• Work item
Reprint all of the data below exactly as shown and skip every image.

Collected data entries:

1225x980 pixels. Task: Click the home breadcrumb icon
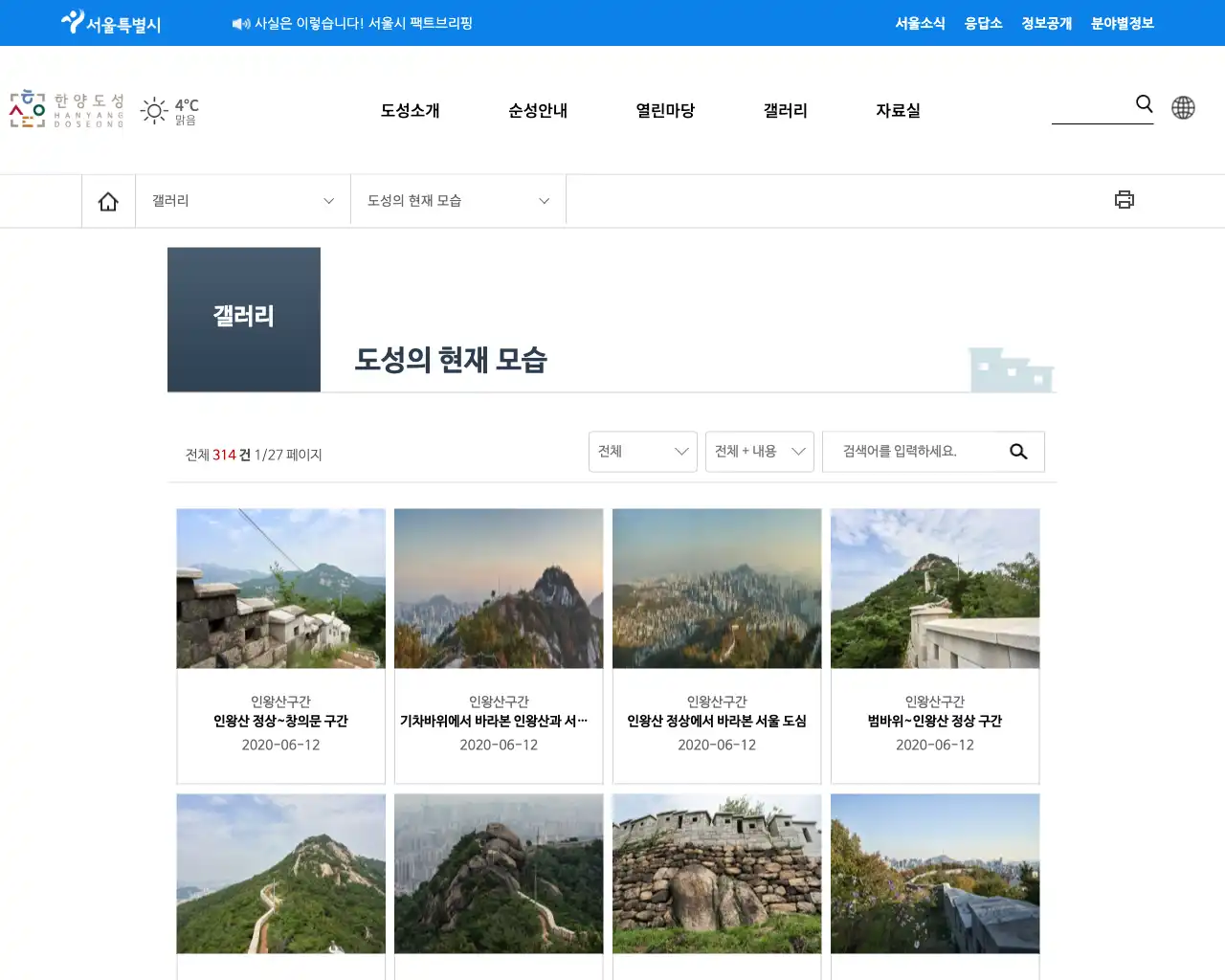point(108,200)
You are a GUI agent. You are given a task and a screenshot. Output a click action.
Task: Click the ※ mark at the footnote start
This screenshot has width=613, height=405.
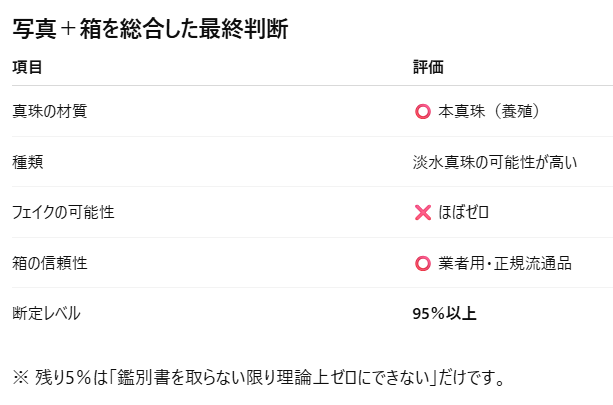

• Task answer
1225x980 pixels. Task: Click the home breadcrumb icon
point(108,200)
You are a GUI agent. You are given a task and a screenshot. Output a click action.
Task: Click the ※ mark at the footnote start
This screenshot has width=613, height=405.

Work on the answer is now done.